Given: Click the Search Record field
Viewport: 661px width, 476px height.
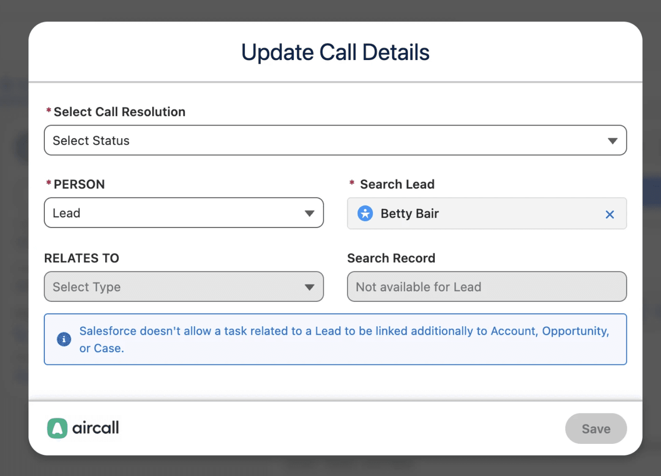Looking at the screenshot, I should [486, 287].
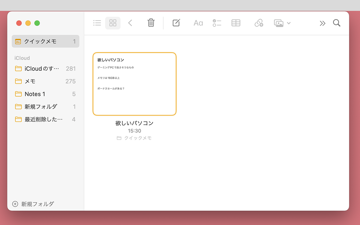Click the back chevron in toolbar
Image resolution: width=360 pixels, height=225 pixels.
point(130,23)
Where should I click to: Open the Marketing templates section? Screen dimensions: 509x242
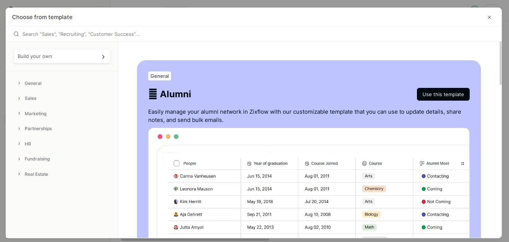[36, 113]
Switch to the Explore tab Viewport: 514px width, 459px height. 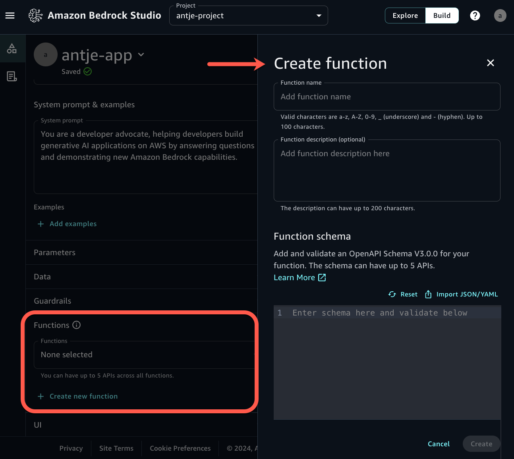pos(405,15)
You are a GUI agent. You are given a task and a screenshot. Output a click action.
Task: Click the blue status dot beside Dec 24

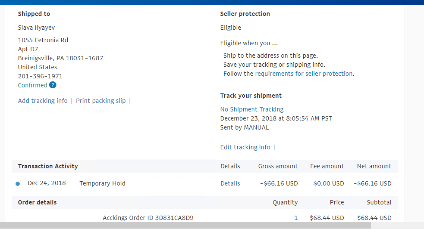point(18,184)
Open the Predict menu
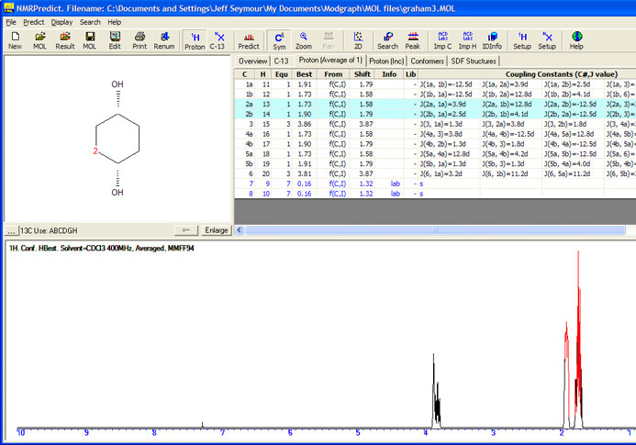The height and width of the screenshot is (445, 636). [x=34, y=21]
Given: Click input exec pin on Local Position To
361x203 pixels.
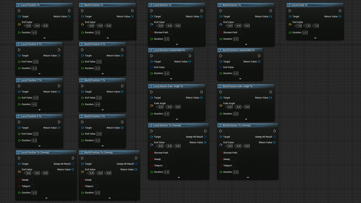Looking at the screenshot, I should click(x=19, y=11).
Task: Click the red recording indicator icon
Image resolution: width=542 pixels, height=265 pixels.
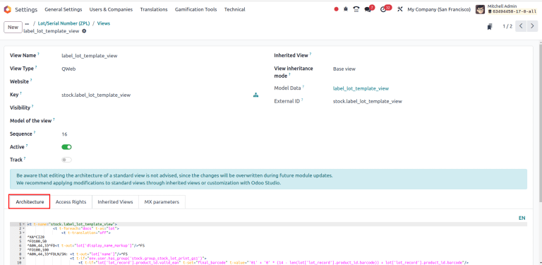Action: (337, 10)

==

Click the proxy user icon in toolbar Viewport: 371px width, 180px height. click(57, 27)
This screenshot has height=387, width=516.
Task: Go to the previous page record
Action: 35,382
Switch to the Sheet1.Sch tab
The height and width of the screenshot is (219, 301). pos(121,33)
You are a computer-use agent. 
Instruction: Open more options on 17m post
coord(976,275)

• _Description of the task_
When the string "agent" appears in a line of the records above, that line is to be copied.

• _Written answer_
You are a GUI agent. You are given a task and a screenshot. Output a click action.
You are a computer-use agent. 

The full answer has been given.